The Committee or the Successor Board shall determine the specific adjustments to
be made under this paragraph 10 and its determination shall be conclusive.

     If any person or entity owning Common Stock obtained by exercise of a Stock
Right made hereunder receives shares or securities or cash in connection with a
corporate transaction described in subparagraphs A, B or C above as a result of
owning such Common Stock, such shares or securities or cash shall be subject to
all of the conditions and restrictions applicable to the Common Stock with
respect to which such shares or securities or cash were issued, unless otherwise
determined by the Committee.

     11.  Means of Exercising Options.  A Stock Right (or any part or
          ---------------------------                                
installment thereof) shall be exercised by giving written notice to the Company
at its principal office address.  Such notice shall identify the Stock Right
being exercised and specify the number of shares as to which such Stock Right is
being exercised, accompanied by full payment of the purchase price (if any)
therefor either

          (a)  in United States dollars in cash or by check, or

          (b)  at the discretion of the Committee, through delivery of shares of
               Common Stock having a fair market value equal as of the date of
               the exercise to the cash exercise price of the Stock Right, or

          (c)  at the discretion of the Committee, by delivery of the grantee's
               personal recourse note bearing interest payable not less than
               annually at no less than one hundred percent (100%) of the lowest
               applicable Federal rate, as defined in Section 1274(d) of the
               Code, or

                                       9
<PAGE>
 
          (d)  at the discretion of the Committee, by any combination of (a),
               (b) and (c) above.

If the Committee exercises its discretion to permit payment of the exercise
price of an ISO by means of the methods set forth in clauses (b), (c), or (d) of
the preceding sentence, such discretion shall be exercised in writing at the
time of the grant of the ISO in question.

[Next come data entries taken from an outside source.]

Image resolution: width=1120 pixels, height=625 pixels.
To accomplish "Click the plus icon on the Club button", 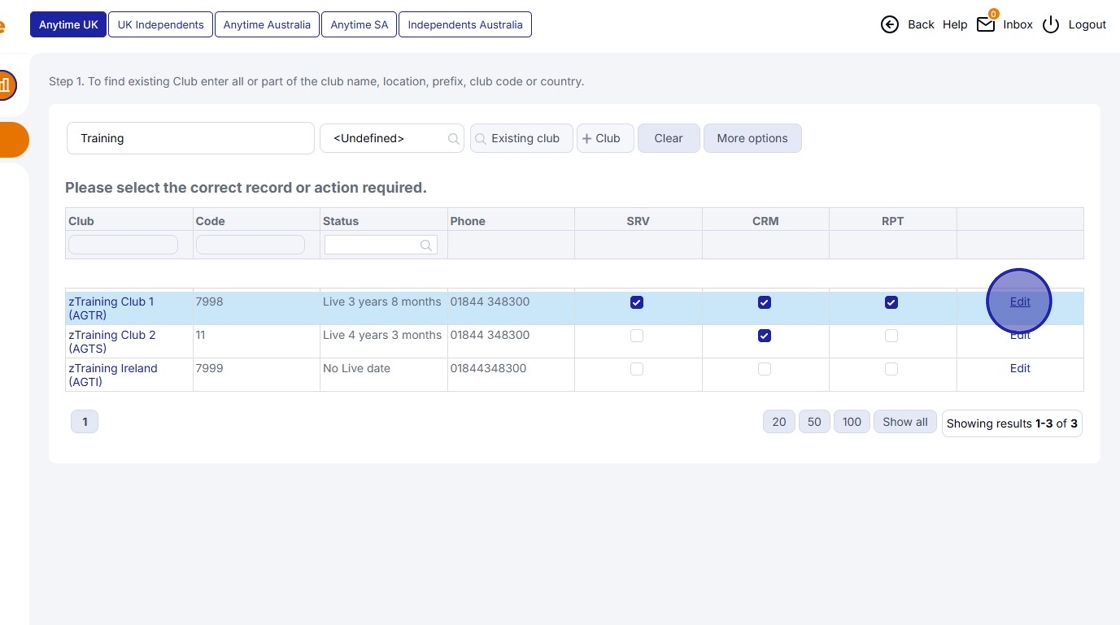I will tap(589, 138).
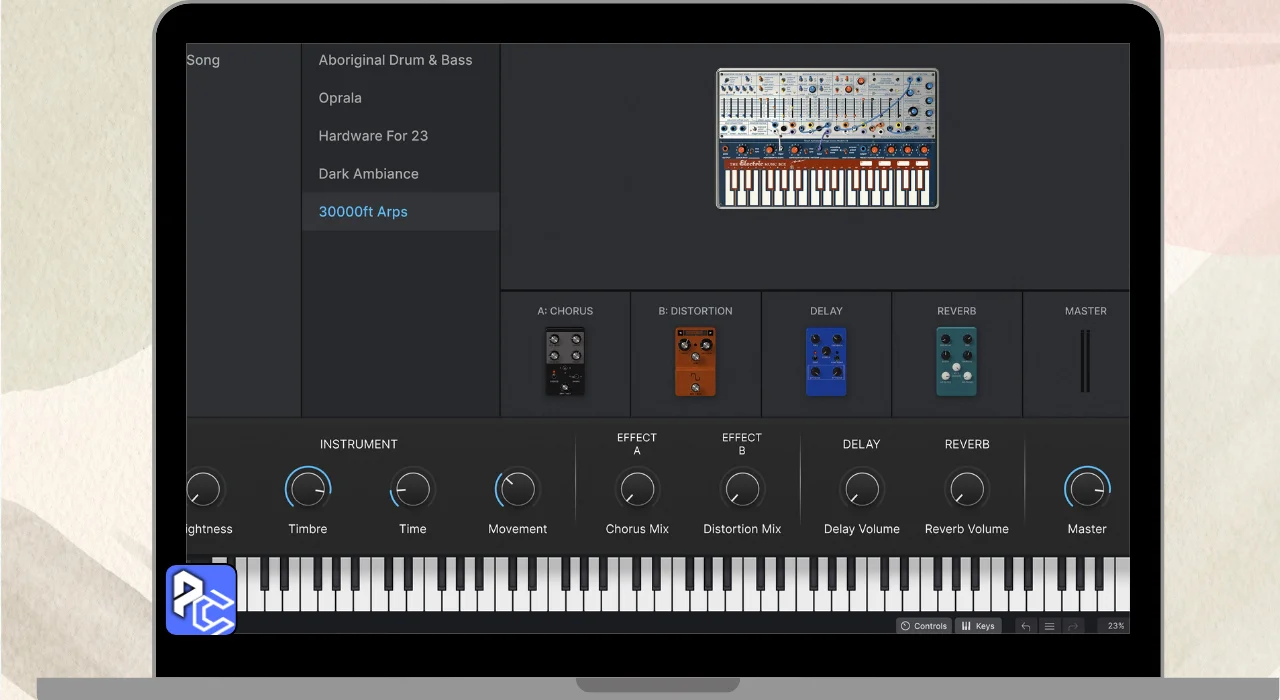Select the Dark Ambiance preset
Image resolution: width=1280 pixels, height=700 pixels.
click(368, 174)
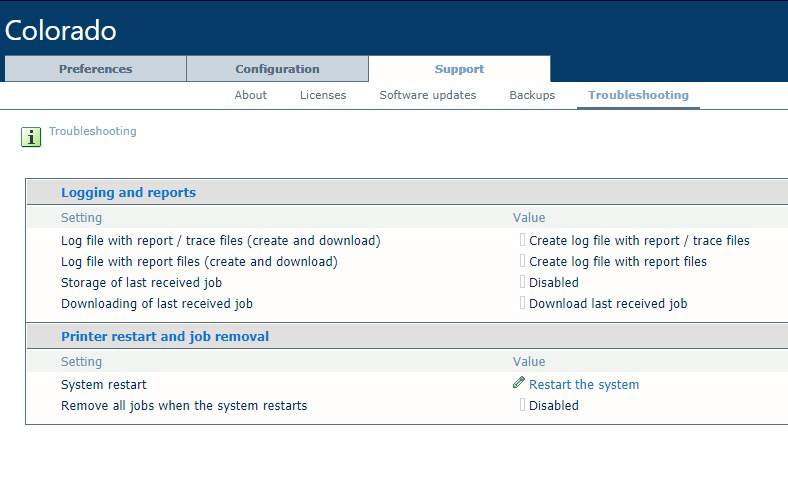This screenshot has height=483, width=788.
Task: Click the edit marker before 'Create log file with report / trace files'
Action: point(522,240)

     The holder of a Stock Right shall not have the rights of a shareholder with
respect to the shares covered by his Stock Right until the date of issuance of a
stock certificate to him for such shares.  Except as expressly provided above in
paragraph 10 with respect to changes in capitalization and stock dividends, no
adjustment shall be made for dividends or similar rights for which the record
date is before the date such stock certificate is issued.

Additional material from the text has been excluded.